TEXT EXCERPT
···
52ND SFIFF: “The Beast Stalker,” “Lake Tahoe,” “Voices Carry,” and “A Thousand Pictures”

by Peter Wong on May 6, 2009

Dante Lam’s “The Beast Stalker” foregrounds itself with a disgraced cop’s struggle against a determined hitman/kidnapper over a little girl. Action fans will enjoy Bruce Law’s choreographed car chase (note the “Amores Perros” reference) as well as several gritty street-level fights. The kidnapped girl’s perils believably invoke child endangerment fears. But this Hong Kong actioner ultimately compels with its careful balancing of conflicted characters living with the consequences of some very bad decisions.

Fernando Eimbecke’s second feature “Lake Tahoe” sports a placid visual surface like the titular lake. Yet ripples of injury and pain lurk beneath. Teenager Juan’s langorous quest for an automobile part proves less important than his unintended search for himself. Among the memorable characters Juan meets on his journeys, a kung fu-loving teen mechanic particularly stands out. The film ultimately delivers precise visual and emotional moments that feel like well-placed kung fu blows.

The shorts program “Voices Carry,” whose theme was voices both literal and figurative, sported two haunting shorts from local veteran filmmakers.

The titular “575 Castro Street” of Jenni Olson’s short is the address of slain supervisor Harvey Milk’s camera shop. Viewers of the film “Milk” know this shop as the base for the gay leader’s political runs for office. But the shop also processed the Super 8 studies in light and motion that became the basis for the San Franicsco Gay Film Festival.

Olson’s short pays homage to both these legacies. Visually, the viewer is treated to static shots of the shop’s interior, which was meticulously reconstructed for “Milk.” Reflections from the outside traffic resemble rivers of quietly flowing light. The effect renders the shop as a contemplative shrine.

The audio track will rattle certain viewers’ cages. Despite being recorded over three decades ago, Harvey Milk’s posthumous post-assassination message still has the power to discomfit. His reminders about the evils of organized religion, complacency in the LGBT community, and those who put their egos above the movement is still timely advice that has been sometimes ignored in the decades after his death.

Olson’s union of these two individually powerful elements creates a mournful whole. Milk’s monologue feels like wind whispering through a mausoleum. But it also stimulates the viewer’s imagination to visualize the many political meetings in that shop and to muse over the sociopolitical changes brought to the LGBT community by ensuing decades. Unmediated by Sean Penn, Milk’s voice still compels.
···
MATERIAL PROVIDED
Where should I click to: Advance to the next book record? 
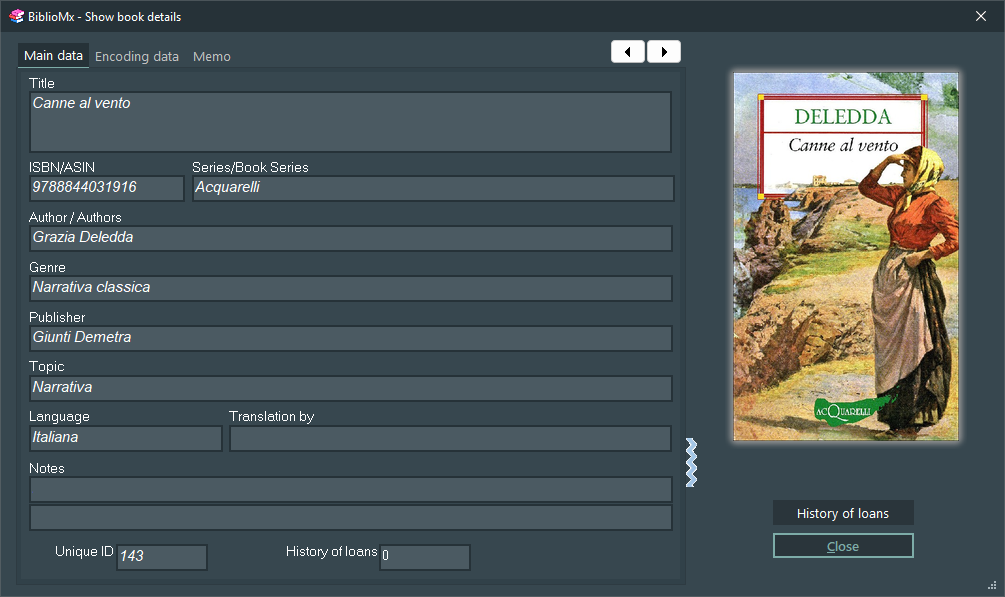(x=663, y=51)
···
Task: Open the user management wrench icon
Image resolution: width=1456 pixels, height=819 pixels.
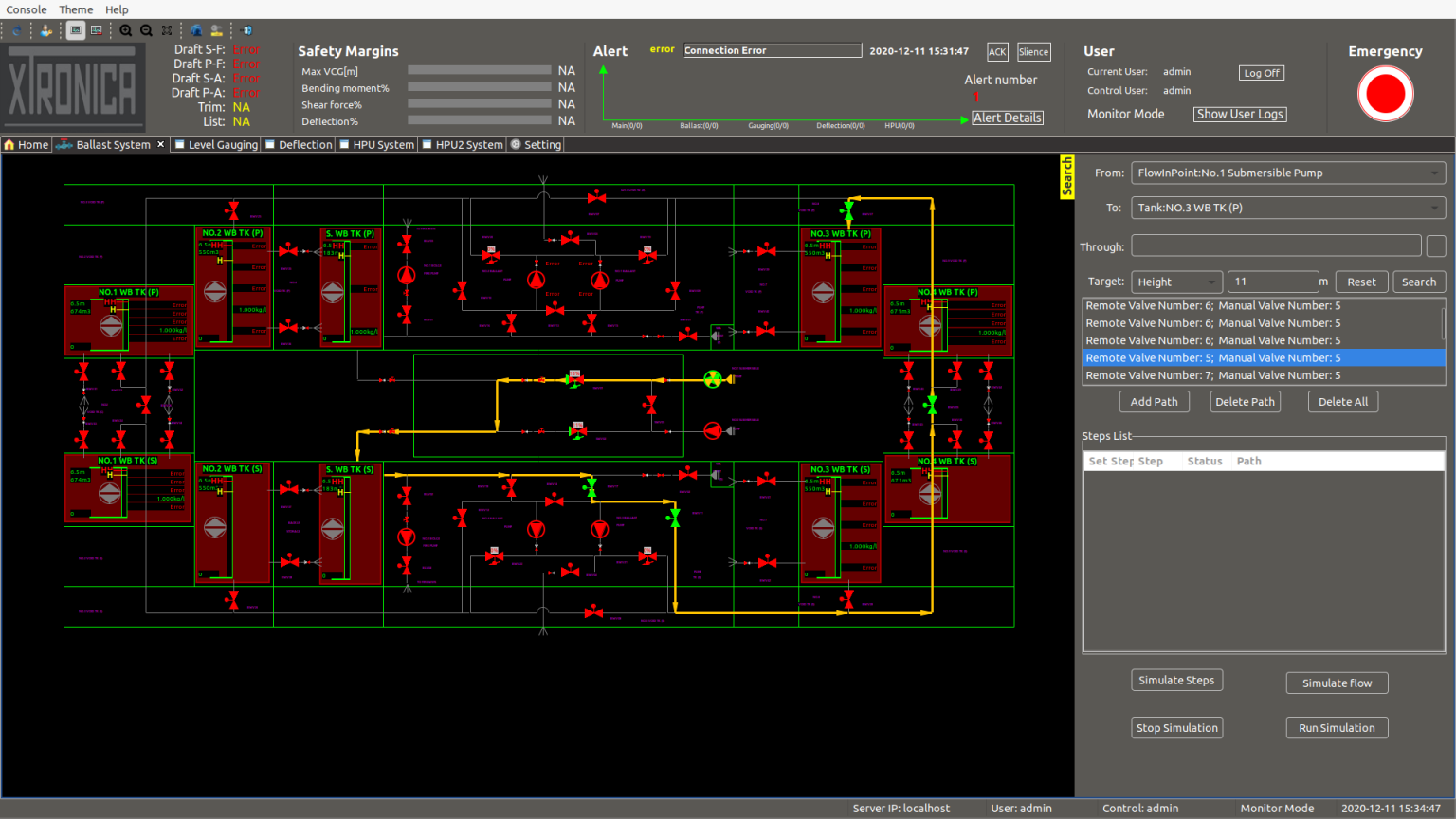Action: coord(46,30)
···
EXERCISE SET
1 – Answer these questions using the film festival review:
(a) Who choreographed the car chase in "The Beast Stalker"?
(b) What is teenager Juan seeking in "Lake Tahoe"?
(c) Whose camera shop is located at 575 Castro Street?
2 – Set down, without any change, the rows from the line with "Task: Open the user management wrench icon" to the line with "Action: coord(46,30)", both lines included, and leave the pictures out.
The film festival review and the rows are unrelated material.

IN RESPONSE
1 –
(a) Bruce Law
(b) An automobile part
(c) Harvey Milk's

2 –
Task: Open the user management wrench icon
Image resolution: width=1456 pixels, height=819 pixels.
Action: coord(46,30)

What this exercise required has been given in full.